Porém, a cronologia desse evento climático extremo começa bem antes. Em setembro de 2023, cidades do Vale do Taquari já haviam inundado, com grandes prejuízos às famílias e 54 mortes.
Terceira pessoa a contar sua história na série especial Crise socioambiental: um desafio de todos(as), Daniel Audibert, agricultor familiar de 57 anos, vivenciou ambas as inundações. Com o transbordamento do rio Jacuí, provocado por chuvas torrenciais, viu as águas entrarem por completo em sua casa e destruírem a plantação, em Eldorado do Sul (RS), cidade próxima à capital gaúcha.
Daniel e sua família estão há 32 anos no Assentamento Integração Gaúcha, fruto da luta do Movimento dos Trabalhadores Rurais Sem Terra (MST). No local, vivem 64 famílias que realizam produção orgânica de alimentos e que enfrentam as consequências da crise socioambiental.
“Somos um assentamento de reforma agrária, de produção familiar agroecológica. Já fomos impactados oito vezes por fatores climáticos, só que em 2023 e 2024 foram situações mais graves. Tivemos várias perdas na área da produção durante esses 32 anos que moramos aqui”, afirma o assentado.
O agricultor conta que, durante as mais de três décadas, os assentados têm trabalhado para a recuperação e estabilidade do solo, para garantir a produção orgânica, mas os impactos foram tantos que, agora, em 2024, eles tomaram a decisão de sair do terreno para fazer um reassentamento. “Nossa ação, na verdade, é de pleitear junto ao governo do estado para que consiga uma nova área que não tenha riscos de inundação para produzir esses alimentos. Produzimos 130 variedades de produtos certificados”, declara Daniel.
O desejo das famílias é que as terras onde hoje existe o Assentamento Integração Gaúcha tornem-se uma área de preservação ambiental permanente. “Queremos devolver para a Natureza essa parte que as águas, por exemplo, já mostraram por várias vezes que elas vêm buscar”, ressalta o agricultor.
Ações solidárias
Apesar dos traumas e perdas devido às enchentes, as famílias assentadas, como a de Daniel, participaram ativamente do processo de produção de marmitas para as pessoas desabrigadas e em situações de maior vulnerabilidade.
“Sempre estivemos juntos nessa construção das marmitas durante os dias dos eventos climáticos no Rio Grande do Sul. O MST formou seis cozinhas comunitárias na região metropolitana de Porto Alegre. Por mais que não tivéssemos alimentos para doar, porque a água cobriu as nossas hortas, nós estávamos lá nas cozinhas ajudando a cozinhar, a fechar marmitas e mandar para essas pessoas que necessitavam.”

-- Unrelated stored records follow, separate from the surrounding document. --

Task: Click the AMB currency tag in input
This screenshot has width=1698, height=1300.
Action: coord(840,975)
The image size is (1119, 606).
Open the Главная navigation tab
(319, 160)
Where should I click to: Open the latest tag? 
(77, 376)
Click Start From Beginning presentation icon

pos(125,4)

Desde o dia 4 de maio, as seis cozinhas solidárias do MST produziram mais de 180 mil marmitas. Duas instalações seguem em funcionamento produzindo cerca de 500 marmitas por dia.
Daniel comenta que a ação solidária é uma questão ideológica do próprio MST, reforçando que o trabalho de solidariedade entre os assentados já existia antes mesmo da tragédia climática. “Nós já tínhamos isso há vários anos como meta prioritária. Fazíamos as feiras em Porto Alegre e doávamos nosso excedente para entidades por meio da organização A fome tem pressa. Temos muitas ações em que plantamos também alguns produtos para fazer essa parte das doações. Todas às terças e sábados encaminhamos produtos para as cozinhas comunitárias de Porto Alegre”.

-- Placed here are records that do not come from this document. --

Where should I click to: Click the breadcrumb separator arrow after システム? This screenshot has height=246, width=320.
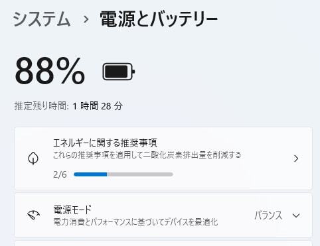coord(86,19)
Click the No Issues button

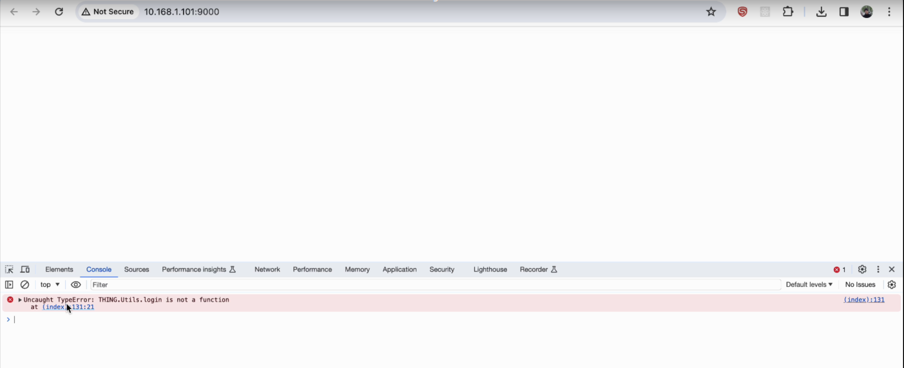pos(860,284)
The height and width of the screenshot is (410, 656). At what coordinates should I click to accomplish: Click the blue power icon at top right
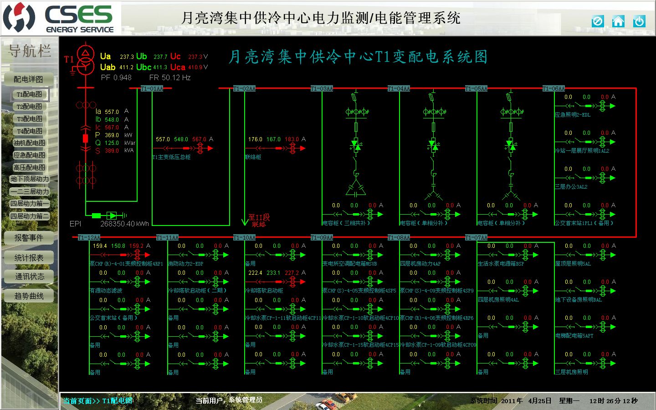(x=639, y=21)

Daniel e as famílias assentadas também foram auxiliadas por ações de solidariedade no período das chuvas. “Tivemos muita ajuda por parte de ONGs, da Cooperativa dos Trabalhadores Assentados da Região de Porto Alegre (Cootap) e do MST. Recebemos através do Pix Solidário mudas de hortaliças e adubos orgânicos para começarmos o replantio após as águas terem deixado os locais”, afirma.
Apesar da tentativa de reconstruir o assentamento, o horizonte de Daniel e seus vizinhos é mesmo o reassentamento. “Estamos aqui, hoje, plantando de novo, mas com aquela visão de que um dia poderemos reconstruir essa história toda em outro lugar mais seguro e mais tranquilo, e que possamos devolver essas terras à Natureza”, enfatiza.

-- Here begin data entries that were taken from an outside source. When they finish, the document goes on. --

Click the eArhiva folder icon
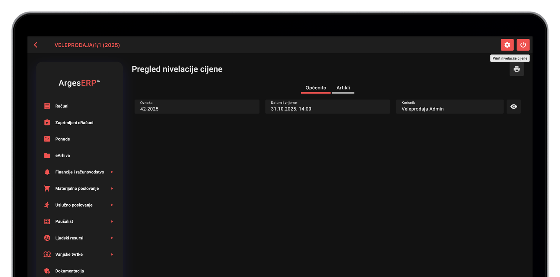Image resolution: width=560 pixels, height=277 pixels. coord(47,155)
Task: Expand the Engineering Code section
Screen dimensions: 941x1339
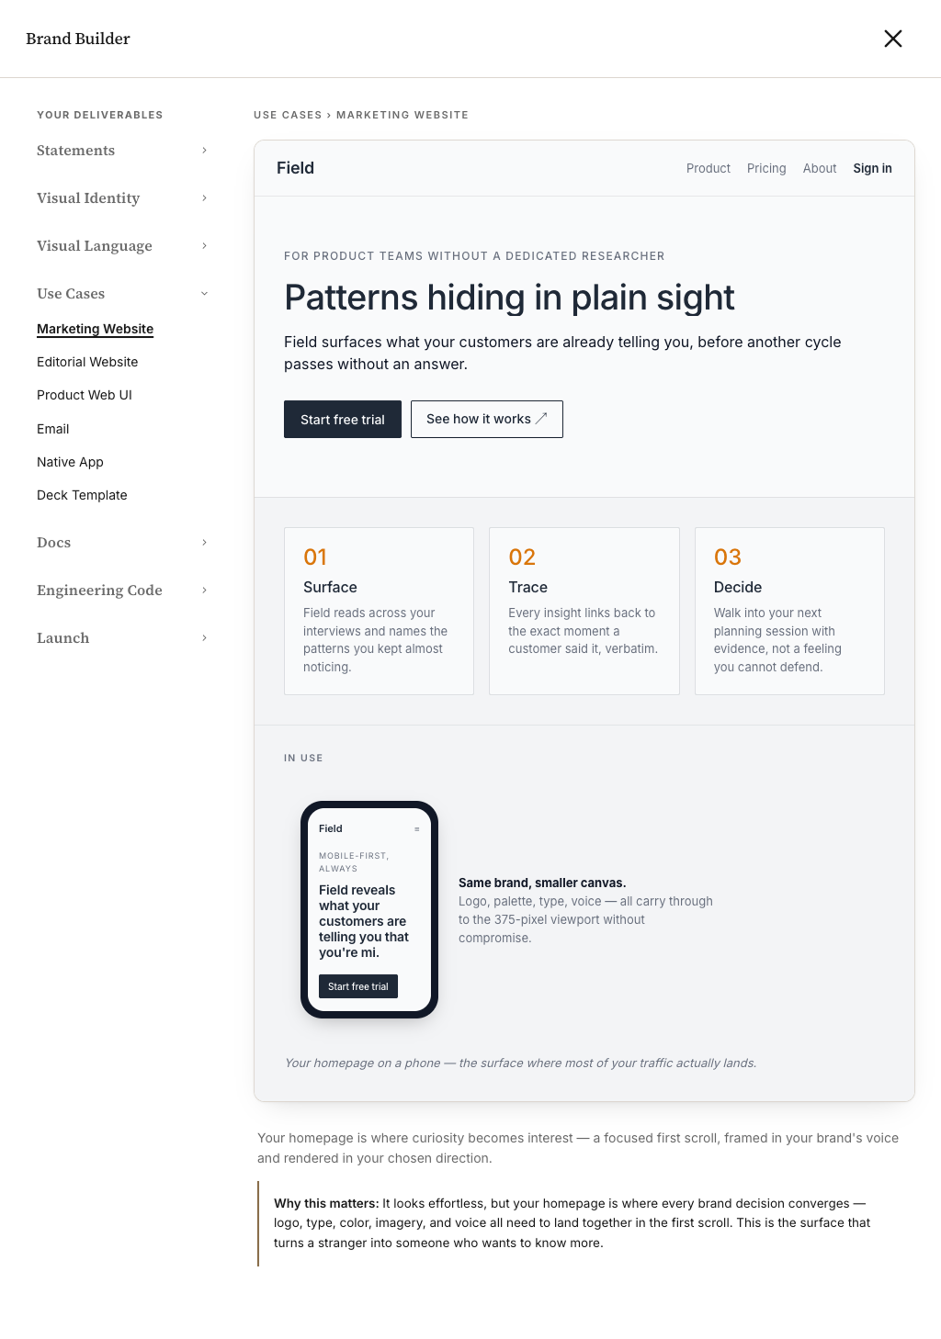Action: [x=122, y=591]
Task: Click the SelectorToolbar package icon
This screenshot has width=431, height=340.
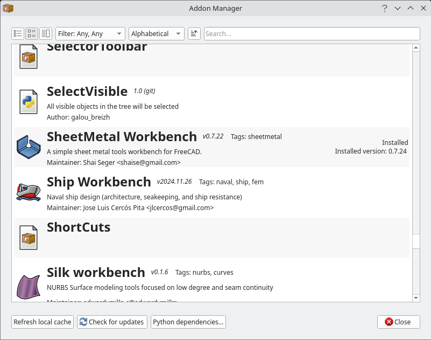Action: [x=28, y=56]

“A gente luta, sonha, mas jamais desiste. A reforma agrária é isso, enquanto estiver uma família sem terra e, enquanto existir um latifúndio, a gente está na luta para que essa terra passe a ser produtiva e realmente produza alimentos de qualidade para quem mais precisa na ponta. A gente tem que dividir essa parte da solidariedade, mas tem que também dividir essa parte da produção e da responsabilidade de todo o ser humano no Planeta. A bandeira principal do movimento é produzir alimento saudável e preservar o meio ambiente, a Natureza e o ecossistema como um todo”, conclui o agricultor.
Povo gaúcho ainda necessita de atenção e solidariedade
Com o passar dos meses, a tragédia do Rio Grande do Sul perdeu espaço na mídia hegemônica. Isso também resultou na redução de doações e ações de solidariedade na região. Mas a situação ainda é calamitosa, com milhares de desabrigados. Pessoas que perderam tudo e seguem necessitando de ajuda para as necessidades básicas e direitos fundamentais, como alimentação.
O estado ainda vive problemas graves de infraestrutura em ferrovias, aeroportos e rodovias. Muitas escolas seguem funcionando como abrigos e os profissionais de educação – assim como das demais áreas – não têm condições psicológicas de retornarem ao trabalho.
O momento ainda pede, portanto, a atenção do poder público e da sociedade brasileira.
Saiba como continuar apoiando o povo gaúcho
A coluna Cidadania Digital da 10ª edição da Revista Casa Comum colocou em pauta os aplicativos digitais e de inteligência artificial que auxiliam no enfrentamento à emergência climática e também contribuem para evitá-la. Confira aqui.
Crise socioambiental: um desafio de todos(as)
A iniciativa traz uma produção multimídia composta por textos, podcasts e vídeos, com o objetivo de conferir mais espaço para que Daniel Audibert, Ana Maria Sousa Farias, Aldair Paulino, Alida Gómez e Maria Clara Salvador – pessoas ouvidas pela reportagem Em Destaque da 10ª edição da Revista Casa Comum – compartilhem de que forma a emergência climática afetou sua vida e seu sustento e o porquê a crise socioambiental vigente é um assunto de todos, mesmo que os efeitos sentidos por cada um(a) sejam diferentes.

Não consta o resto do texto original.